BENGALURU: Singapore stocks notched a record high on Tuesday, continuing this year’s stellar run, while the Malaysian ringgit and the Thai baht climbed to multi-year peaks against a frail US dollar.
Singapore’s FTSE Straits Times index scaled a peak of 4,637.42 points - its fourth new all-time high this month - led by major lenders DBS Group and OCBC that also hit record highs.
The benchmark index advanced 22 percent through 2025, driven by banks and real estate stocks, on route for its best year since 2009. Also contributing were gains in industrial stocks, such as defence firm ST Engineering, which has surged 80 percent.
“The Singapore equity market provides a compelling mix of income, growth, and diversification,” said JPMorgan. “It continues to deliver a stable dividend yield across the index…there has been an improvement in capital allocation and shareholder returns from some companies over the last 18 months.”
Elsewhere, equities were largely mixed, with volumes thinning out as investors refrained from making large bets during the holiday-curtailed week.
Indonesia slipped 0.6 percent, Malaysia was slightly lower. Tech-heavy equity benchmarks in South Korea and Taiwan gained up to 0.5 percent.

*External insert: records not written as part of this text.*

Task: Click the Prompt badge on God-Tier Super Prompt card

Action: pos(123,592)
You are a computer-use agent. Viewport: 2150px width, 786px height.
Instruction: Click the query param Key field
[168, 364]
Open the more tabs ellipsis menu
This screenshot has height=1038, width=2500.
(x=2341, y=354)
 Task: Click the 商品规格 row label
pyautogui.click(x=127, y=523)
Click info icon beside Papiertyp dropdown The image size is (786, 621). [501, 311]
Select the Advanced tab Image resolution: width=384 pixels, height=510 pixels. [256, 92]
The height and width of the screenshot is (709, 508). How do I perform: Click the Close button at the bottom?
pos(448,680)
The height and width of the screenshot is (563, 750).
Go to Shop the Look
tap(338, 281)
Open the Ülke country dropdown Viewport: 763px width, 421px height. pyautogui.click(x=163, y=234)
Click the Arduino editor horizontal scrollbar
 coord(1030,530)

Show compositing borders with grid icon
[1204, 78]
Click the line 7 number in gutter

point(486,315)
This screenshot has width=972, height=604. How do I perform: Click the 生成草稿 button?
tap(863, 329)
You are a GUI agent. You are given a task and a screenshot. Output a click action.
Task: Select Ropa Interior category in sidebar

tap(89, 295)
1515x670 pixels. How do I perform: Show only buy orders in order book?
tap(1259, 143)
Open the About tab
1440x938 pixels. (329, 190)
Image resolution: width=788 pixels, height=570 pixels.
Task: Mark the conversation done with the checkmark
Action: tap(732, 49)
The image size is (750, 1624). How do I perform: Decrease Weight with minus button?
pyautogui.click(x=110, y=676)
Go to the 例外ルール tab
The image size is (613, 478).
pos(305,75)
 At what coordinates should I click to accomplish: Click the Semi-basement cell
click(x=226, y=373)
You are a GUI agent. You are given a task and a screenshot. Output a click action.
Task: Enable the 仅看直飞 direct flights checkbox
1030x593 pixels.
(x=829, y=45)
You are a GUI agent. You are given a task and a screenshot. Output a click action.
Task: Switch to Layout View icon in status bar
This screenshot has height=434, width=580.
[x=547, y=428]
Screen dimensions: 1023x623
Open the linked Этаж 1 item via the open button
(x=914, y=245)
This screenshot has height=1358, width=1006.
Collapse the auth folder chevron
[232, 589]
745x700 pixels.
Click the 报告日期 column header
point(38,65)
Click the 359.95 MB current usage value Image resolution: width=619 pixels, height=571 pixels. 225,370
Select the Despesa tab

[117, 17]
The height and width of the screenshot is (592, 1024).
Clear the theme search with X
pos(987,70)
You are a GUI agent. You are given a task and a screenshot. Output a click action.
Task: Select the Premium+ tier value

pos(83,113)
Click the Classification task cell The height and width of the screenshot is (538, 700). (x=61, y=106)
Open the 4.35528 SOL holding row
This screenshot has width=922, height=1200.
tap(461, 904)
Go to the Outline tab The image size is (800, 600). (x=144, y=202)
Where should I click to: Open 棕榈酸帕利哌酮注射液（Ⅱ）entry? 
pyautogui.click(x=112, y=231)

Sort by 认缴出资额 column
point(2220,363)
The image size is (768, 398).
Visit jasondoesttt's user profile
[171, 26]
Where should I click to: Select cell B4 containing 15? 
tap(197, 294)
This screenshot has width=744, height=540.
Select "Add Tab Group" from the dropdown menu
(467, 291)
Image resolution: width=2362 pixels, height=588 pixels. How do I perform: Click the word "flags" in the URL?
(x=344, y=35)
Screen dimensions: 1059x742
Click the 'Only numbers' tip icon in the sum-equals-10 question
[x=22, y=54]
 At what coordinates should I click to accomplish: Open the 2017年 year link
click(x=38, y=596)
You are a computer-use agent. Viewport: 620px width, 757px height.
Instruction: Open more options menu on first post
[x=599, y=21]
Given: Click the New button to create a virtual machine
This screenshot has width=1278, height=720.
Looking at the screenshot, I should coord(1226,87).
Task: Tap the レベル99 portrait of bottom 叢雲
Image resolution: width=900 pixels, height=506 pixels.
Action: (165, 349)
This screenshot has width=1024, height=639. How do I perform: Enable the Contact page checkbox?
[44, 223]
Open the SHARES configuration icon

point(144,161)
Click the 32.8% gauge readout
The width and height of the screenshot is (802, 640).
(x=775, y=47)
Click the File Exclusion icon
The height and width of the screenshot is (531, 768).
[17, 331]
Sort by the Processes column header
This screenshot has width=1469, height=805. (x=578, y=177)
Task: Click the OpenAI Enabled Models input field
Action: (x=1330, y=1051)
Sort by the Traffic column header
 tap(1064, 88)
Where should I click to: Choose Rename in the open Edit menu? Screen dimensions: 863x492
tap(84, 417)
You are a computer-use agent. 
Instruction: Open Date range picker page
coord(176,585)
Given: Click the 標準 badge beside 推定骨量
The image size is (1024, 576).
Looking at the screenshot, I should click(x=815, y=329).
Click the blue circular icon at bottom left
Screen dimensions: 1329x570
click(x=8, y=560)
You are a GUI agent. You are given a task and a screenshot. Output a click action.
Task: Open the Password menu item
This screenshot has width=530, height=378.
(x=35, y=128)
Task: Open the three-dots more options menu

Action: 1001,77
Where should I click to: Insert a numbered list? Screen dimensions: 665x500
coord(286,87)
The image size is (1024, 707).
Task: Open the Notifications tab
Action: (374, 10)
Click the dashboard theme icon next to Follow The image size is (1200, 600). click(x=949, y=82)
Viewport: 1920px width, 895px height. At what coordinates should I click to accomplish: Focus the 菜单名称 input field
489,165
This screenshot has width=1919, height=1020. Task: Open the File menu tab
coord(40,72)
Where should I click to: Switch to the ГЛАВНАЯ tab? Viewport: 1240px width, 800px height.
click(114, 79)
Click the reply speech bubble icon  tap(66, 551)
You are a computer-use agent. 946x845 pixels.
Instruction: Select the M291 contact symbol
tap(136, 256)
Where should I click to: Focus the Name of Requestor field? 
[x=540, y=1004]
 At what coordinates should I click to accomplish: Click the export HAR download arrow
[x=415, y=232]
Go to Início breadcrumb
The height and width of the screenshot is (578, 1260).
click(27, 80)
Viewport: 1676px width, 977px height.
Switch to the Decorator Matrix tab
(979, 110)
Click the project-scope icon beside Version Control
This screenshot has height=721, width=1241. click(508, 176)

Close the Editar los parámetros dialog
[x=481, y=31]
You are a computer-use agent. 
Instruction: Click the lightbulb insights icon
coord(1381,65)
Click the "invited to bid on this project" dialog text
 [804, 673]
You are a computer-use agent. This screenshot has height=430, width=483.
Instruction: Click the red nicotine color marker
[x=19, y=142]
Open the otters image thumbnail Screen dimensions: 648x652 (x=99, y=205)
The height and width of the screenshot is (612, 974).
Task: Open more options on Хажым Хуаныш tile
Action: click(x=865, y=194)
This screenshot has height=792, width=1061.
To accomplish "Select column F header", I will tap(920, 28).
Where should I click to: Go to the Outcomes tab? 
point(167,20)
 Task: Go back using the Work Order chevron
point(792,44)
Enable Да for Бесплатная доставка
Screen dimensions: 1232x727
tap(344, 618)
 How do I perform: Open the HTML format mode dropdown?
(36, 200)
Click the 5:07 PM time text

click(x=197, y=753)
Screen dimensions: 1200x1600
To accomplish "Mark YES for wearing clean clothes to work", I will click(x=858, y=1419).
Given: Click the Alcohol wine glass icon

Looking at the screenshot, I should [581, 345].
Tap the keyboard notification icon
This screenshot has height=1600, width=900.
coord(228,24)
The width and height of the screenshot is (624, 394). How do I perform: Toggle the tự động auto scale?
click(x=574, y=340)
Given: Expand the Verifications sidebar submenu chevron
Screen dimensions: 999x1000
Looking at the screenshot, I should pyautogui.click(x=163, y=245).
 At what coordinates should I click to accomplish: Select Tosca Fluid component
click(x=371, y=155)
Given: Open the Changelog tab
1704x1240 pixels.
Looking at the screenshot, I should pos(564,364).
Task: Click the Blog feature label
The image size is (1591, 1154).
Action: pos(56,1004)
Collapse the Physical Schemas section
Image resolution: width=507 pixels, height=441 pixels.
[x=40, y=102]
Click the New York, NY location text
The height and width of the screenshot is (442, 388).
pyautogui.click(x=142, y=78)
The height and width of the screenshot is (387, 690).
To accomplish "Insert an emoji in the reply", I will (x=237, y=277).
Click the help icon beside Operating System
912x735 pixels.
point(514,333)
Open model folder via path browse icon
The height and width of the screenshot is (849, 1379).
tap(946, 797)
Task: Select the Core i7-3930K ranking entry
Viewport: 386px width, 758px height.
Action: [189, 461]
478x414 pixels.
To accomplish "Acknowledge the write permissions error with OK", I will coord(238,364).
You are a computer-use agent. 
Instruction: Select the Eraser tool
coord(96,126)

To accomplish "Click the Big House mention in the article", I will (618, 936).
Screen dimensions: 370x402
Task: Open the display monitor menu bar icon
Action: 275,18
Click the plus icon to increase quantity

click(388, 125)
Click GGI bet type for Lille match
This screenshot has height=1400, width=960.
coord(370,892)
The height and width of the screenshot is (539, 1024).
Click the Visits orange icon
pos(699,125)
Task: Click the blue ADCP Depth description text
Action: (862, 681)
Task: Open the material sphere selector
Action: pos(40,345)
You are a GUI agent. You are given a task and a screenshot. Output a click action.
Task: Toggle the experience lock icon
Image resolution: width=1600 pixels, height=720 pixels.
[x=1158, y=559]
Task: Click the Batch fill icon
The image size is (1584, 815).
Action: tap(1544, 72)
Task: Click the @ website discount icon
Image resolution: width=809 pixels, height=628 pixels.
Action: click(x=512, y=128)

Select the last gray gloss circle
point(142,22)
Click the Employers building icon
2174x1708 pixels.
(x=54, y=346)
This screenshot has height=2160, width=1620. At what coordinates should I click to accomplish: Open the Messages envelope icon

Thai stocks also rose 0.5 percent and the Thai baht briefly breached the 31.100 mark in early Asia hours and traded at 31.055 a dollar, its highest point since early June 2021.
Although it pared early gains to trade around 31.160 a dollar by 0653 GMT, the currency remained around its multi-year highs.
Surging gold prices have driven large foreign-exchange inflows from “huge” gold trading, boosting demand for the baht, with dollar weakness and tourism-linked inflows further strengthening the unit more than 10 percent this year.